Polymeric materials may provide another alternative to ceramic materials because they show adequate strengths and are more ductile. Aldhuwayhi et al. [31] reported that polyetheretherketone (PEEK) posterior tooth crowns had a greater fracture resistance and a less catastrophic failure mode with some plastic deformation than IPS e.max®CAD crowns.

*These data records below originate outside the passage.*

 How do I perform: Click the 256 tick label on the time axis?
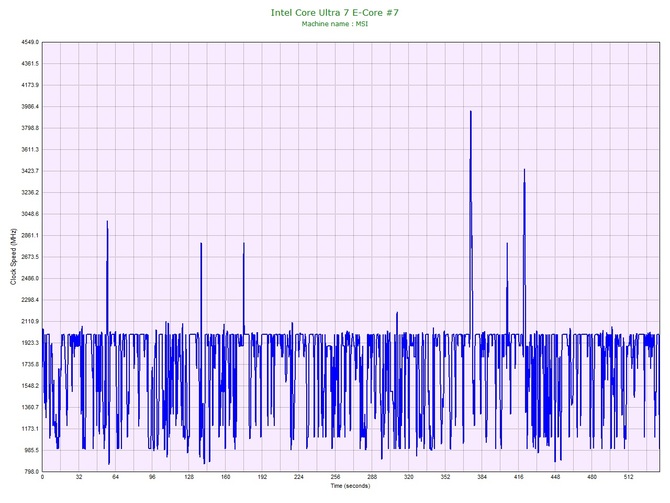click(x=336, y=478)
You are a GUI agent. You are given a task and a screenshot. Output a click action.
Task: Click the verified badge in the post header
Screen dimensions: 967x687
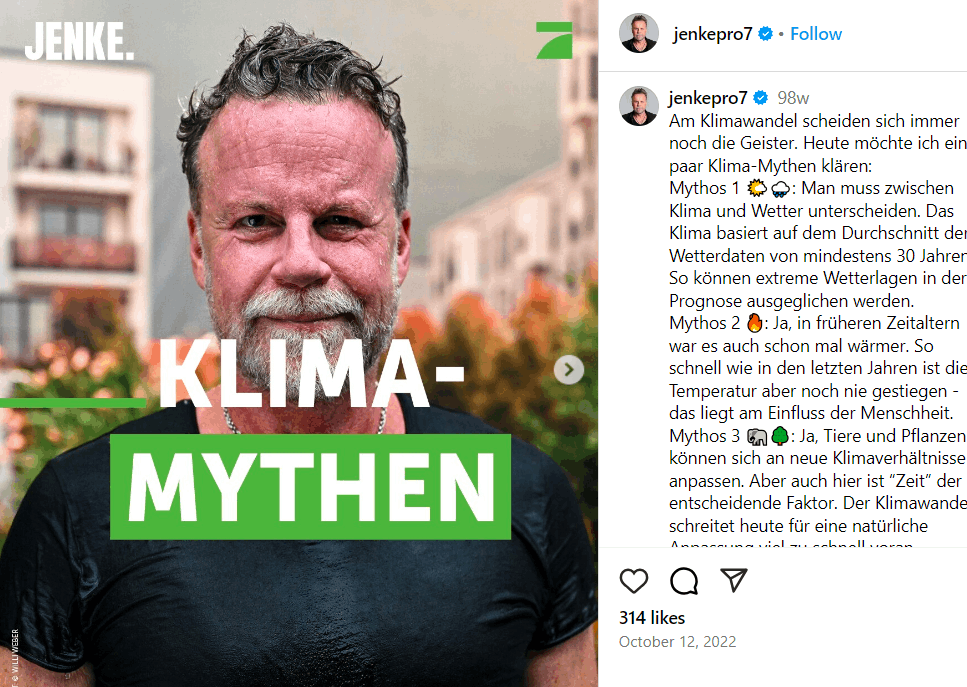[765, 34]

The strengths of high-performance PEEK and polyetherketoneketone (PEKK) depend on their functional groups and molecular bonds, while newly developed fiber-reinforced composite resins are strengthened by nanotubes and fibers of various types [32].
“Crunch the crown” (CTC) testing has been used to simulate clinical conditions and to evaluate the strength of the restoring materials [33,34]. It was demonstrated that the abutment must be fabricated with a modulus of elasticity similar to dentin. The crown is attached to the abutment with resin cement and then loaded with a steel hemisphere.

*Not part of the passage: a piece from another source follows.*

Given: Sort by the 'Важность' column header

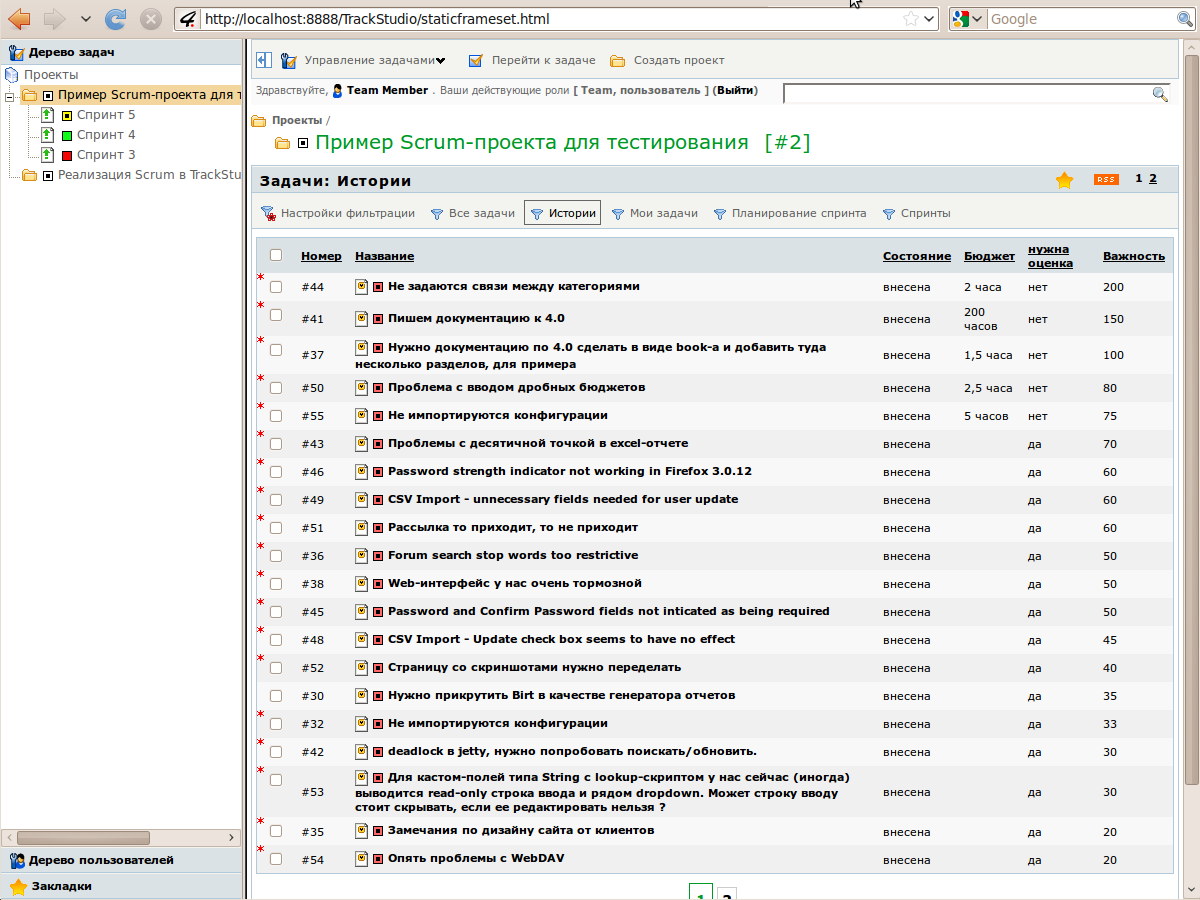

Attempts to standardize in vitro testing to better simulate the clinical behavior of dental restorations have been proposed [30,35], including a trilayer model in the shape of a disc (5 mm thickness, 10 mm diameter, to approximate the surface of molars). The first layer simulates dental restoration and has a thickness of 1.5 mm. The second layer is fabricated from epoxy resin to simulate dentin and has a thickness of 2.5 mm. The third layer simulates pulp with a thickness of 1.5 mm and is fabricated from steel. It is unclear if this testing protocol will correlate with traditional CTC tests and is worthy of investigation.
The objectives of the present study were to compare the failure loads of glass-ceramic, and polymer crowns against yttria-partially stabilized zirconia (Y-PSZ) crowns with varying yttria concentrations. We hypothesized that the failure loads of zirconia with a lower yttria concentration would be higher than those for the glass-ceramics and polymers. As a secondary aim, we sought to compare the results from trilayer discs with the CTC failure loads of the respective crown designs. We hypothesized that the failure load of crown specimens would correlate with those of disc-shaped specimens.

2. Materials and methods

Crown specimens were created from a monolithic crown-on-abutment design containing the various test materials: zirconia (BruxZir Anterior, Katana UTML, Cercon XT); glass ceramic (Celtra Press, IPS e.max Press, Lisi Press); and polymeric dental materials (Trilor, Juvora, Pekkton). The identifier, manufacturer, color, class, modulus of elasticity, and Poisson’s ratio of the test materials are listed in Table 1 according to the manufacturer data.
The total number of crown specimens was 135 (15 specimens per material type and design). An ivorine maxillary 1st molar tooth (Model #R861; Columbia Dentoform Corp, Long Island City, NY) was prepared with 1.0-mm rounded shoulder around the entire circumference, an occlusogingival height of 4 mm, 12o total convergence angle, and occlusal reduction of 1.5 mm in the area of the occlusal surface [36], as a model for the crown specimens, and scanned with a 3-D scanner (Model D2000, 3Shape A/S).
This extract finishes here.